When to Consider a Co-Borrower

In some cases, having a co-borrower can significantly improve your chances of mortgage approval and potentially secure better loan terms. Here are a few scenarios where a co-borrower might be beneficial:

  • Boosting Income: If your income alone is not sufficient to qualify for the loan amount needed, a co-borrower’s income can help meet the lender’s requirements.
  • Improving Creditworthiness: If your credit score is lower than desired, a co-borrower with a higher credit score can help balance out the risk for the lender.
  • Sharing Financial Responsibility: If you and your partner or family member are purchasing a home together, having both names on the mortgage can make sense for shared financial responsibility and ownership.

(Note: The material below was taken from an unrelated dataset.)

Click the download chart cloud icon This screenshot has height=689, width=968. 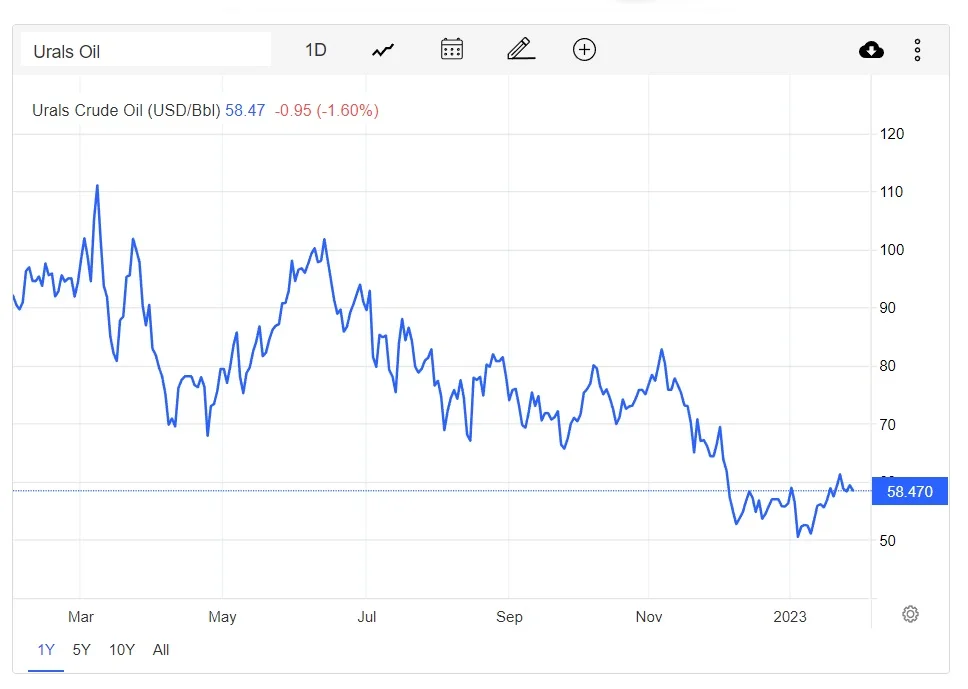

Understanding the role of a co-borrower and how it differs from a co-signer is crucial when navigating the mortgage process. A co-borrower can provide additional financial strength to your mortgage application, sharing both the responsibility and benefits of homeownership. When considering a co-borrower, ensure that both parties are clear about their obligations and the impact on their credit scores. By understanding these roles and their implications, you’ll be better prepared to make informed decisions about your mortgage journey.